Print all records exactly, leaving nothing out.

________________

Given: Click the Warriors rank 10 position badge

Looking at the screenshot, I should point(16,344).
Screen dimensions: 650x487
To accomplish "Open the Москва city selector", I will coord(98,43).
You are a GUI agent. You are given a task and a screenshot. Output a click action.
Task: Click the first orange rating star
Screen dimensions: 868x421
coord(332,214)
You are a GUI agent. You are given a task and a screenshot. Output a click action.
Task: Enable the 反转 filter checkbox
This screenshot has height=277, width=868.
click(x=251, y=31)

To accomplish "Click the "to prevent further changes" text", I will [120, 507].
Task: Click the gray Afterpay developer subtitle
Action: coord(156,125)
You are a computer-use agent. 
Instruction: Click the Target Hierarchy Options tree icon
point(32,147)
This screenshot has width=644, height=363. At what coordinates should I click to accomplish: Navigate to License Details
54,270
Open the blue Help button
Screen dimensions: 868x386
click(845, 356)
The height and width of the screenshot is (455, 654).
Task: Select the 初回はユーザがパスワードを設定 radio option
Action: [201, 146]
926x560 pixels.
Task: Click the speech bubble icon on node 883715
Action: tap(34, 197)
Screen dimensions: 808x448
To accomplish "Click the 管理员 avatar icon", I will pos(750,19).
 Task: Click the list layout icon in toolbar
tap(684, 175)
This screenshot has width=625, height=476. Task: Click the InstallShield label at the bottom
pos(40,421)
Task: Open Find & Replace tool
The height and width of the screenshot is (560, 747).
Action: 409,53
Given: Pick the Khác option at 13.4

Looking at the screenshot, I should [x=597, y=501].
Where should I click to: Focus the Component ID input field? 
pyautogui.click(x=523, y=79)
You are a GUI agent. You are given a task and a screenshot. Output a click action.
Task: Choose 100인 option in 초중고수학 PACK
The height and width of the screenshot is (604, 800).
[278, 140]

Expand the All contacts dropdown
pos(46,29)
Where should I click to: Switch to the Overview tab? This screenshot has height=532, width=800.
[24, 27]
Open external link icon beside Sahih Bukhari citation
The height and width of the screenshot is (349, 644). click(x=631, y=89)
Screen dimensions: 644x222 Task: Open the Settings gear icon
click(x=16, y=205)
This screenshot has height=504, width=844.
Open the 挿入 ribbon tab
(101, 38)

________________

* _Answer space_:
Given: Click the Warriors rank 10 position badge

Looking at the screenshot, I should point(16,344).
Screen dimensions: 650x487
To accomplish "Open the Москва city selector", I will coord(98,43).
You are a GUI agent. You are given a task and a screenshot. Output a click action.
Task: Click the first orange rating star
Screen dimensions: 868x421
coord(332,214)
You are a GUI agent. You are given a task and a screenshot. Output a click action.
Task: Enable the 反转 filter checkbox
This screenshot has height=277, width=868.
click(x=251, y=31)

To accomplish "Click the "to prevent further changes" text", I will [120, 507].
Task: Click the gray Afterpay developer subtitle
Action: coord(156,125)
You are a computer-use agent. 
Instruction: Click the Target Hierarchy Options tree icon
point(32,147)
This screenshot has width=644, height=363. At what coordinates should I click to accomplish: Navigate to License Details
54,270
Open the blue Help button
Screen dimensions: 868x386
click(845, 356)
The height and width of the screenshot is (455, 654).
Task: Select the 初回はユーザがパスワードを設定 radio option
Action: [201, 146]
926x560 pixels.
Task: Click the speech bubble icon on node 883715
Action: tap(34, 197)
Screen dimensions: 808x448
To accomplish "Click the 管理员 avatar icon", I will pos(750,19).
 Task: Click the list layout icon in toolbar
tap(684, 175)
This screenshot has width=625, height=476. Task: Click the InstallShield label at the bottom
pos(40,421)
Task: Open Find & Replace tool
The height and width of the screenshot is (560, 747).
Action: 409,53
Given: Pick the Khác option at 13.4

Looking at the screenshot, I should [x=597, y=501].
Where should I click to: Focus the Component ID input field? 
pyautogui.click(x=523, y=79)
You are a GUI agent. You are given a task and a screenshot. Output a click action.
Task: Choose 100인 option in 초중고수학 PACK
The height and width of the screenshot is (604, 800).
[278, 140]

Expand the All contacts dropdown
pos(46,29)
Where should I click to: Switch to the Overview tab? This screenshot has height=532, width=800.
[24, 27]
Open external link icon beside Sahih Bukhari citation
The height and width of the screenshot is (349, 644). click(x=631, y=89)
Screen dimensions: 644x222 Task: Open the Settings gear icon
click(x=16, y=205)
This screenshot has height=504, width=844.
Open the 挿入 ribbon tab
(101, 38)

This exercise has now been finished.